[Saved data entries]
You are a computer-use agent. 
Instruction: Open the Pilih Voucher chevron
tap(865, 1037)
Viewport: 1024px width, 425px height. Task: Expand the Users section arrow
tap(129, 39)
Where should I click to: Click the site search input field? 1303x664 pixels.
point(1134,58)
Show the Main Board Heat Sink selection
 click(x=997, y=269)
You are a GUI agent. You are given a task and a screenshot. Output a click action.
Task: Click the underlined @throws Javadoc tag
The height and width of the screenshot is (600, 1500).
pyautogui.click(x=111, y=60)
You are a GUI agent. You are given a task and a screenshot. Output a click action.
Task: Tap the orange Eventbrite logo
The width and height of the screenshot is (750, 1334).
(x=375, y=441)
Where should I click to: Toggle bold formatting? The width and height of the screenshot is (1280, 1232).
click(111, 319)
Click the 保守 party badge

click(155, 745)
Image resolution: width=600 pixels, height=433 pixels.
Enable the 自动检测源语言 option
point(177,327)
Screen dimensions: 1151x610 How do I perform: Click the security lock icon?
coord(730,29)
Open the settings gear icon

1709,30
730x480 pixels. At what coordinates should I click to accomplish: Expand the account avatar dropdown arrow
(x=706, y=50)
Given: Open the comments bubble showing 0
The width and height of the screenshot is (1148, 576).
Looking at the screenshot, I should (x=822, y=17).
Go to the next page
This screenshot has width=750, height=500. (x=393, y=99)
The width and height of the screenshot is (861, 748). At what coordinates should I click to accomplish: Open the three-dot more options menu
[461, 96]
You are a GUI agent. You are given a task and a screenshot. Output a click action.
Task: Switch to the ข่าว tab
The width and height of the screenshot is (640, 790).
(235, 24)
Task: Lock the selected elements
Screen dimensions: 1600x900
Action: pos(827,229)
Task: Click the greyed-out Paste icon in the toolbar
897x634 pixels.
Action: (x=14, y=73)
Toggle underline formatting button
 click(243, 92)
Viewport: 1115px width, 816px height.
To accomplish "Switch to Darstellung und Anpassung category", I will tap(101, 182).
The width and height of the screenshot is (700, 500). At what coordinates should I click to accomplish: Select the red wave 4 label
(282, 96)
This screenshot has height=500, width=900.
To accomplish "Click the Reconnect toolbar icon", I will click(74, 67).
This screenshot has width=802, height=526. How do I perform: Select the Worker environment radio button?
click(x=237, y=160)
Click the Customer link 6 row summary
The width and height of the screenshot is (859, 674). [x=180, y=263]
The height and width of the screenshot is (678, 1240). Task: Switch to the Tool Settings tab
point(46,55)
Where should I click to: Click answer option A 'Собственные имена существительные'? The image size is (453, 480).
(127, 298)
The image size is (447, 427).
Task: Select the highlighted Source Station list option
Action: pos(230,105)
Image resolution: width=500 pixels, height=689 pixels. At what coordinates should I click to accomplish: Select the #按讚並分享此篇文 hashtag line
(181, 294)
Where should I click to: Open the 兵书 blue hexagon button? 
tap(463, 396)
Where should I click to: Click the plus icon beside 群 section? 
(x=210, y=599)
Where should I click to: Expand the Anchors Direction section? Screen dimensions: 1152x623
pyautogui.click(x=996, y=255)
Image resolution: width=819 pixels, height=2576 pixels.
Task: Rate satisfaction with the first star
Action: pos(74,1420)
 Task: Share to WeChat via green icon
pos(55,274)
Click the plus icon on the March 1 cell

#### Your goal
Retype the lines from the one containing "Toggle underline formatting button" to the last line above. Change nothing and include no others.

#### Answer space
Toggle underline formatting button
 click(243, 92)
Viewport: 1115px width, 816px height.
To accomplish "Switch to Darstellung und Anpassung category", I will tap(101, 182).
The width and height of the screenshot is (700, 500). At what coordinates should I click to accomplish: Select the red wave 4 label
(282, 96)
This screenshot has height=500, width=900.
To accomplish "Click the Reconnect toolbar icon", I will click(74, 67).
This screenshot has width=802, height=526. How do I perform: Select the Worker environment radio button?
click(x=237, y=160)
Click the Customer link 6 row summary
The width and height of the screenshot is (859, 674). [x=180, y=263]
The height and width of the screenshot is (678, 1240). Task: Switch to the Tool Settings tab
point(46,55)
Where should I click to: Click answer option A 'Собственные имена существительные'? The image size is (453, 480).
(127, 298)
The image size is (447, 427).
Task: Select the highlighted Source Station list option
Action: pos(230,105)
Image resolution: width=500 pixels, height=689 pixels. At what coordinates should I click to accomplish: Select the #按讚並分享此篇文 hashtag line
(181, 294)
Where should I click to: Open the 兵书 blue hexagon button? 
tap(463, 396)
Where should I click to: Click the plus icon beside 群 section? 
(x=210, y=599)
Where should I click to: Expand the Anchors Direction section? Screen dimensions: 1152x623
pyautogui.click(x=996, y=255)
Image resolution: width=819 pixels, height=2576 pixels.
Task: Rate satisfaction with the first star
Action: pos(74,1420)
 Task: Share to WeChat via green icon
pos(55,274)
Click the plus icon on the March 1 cell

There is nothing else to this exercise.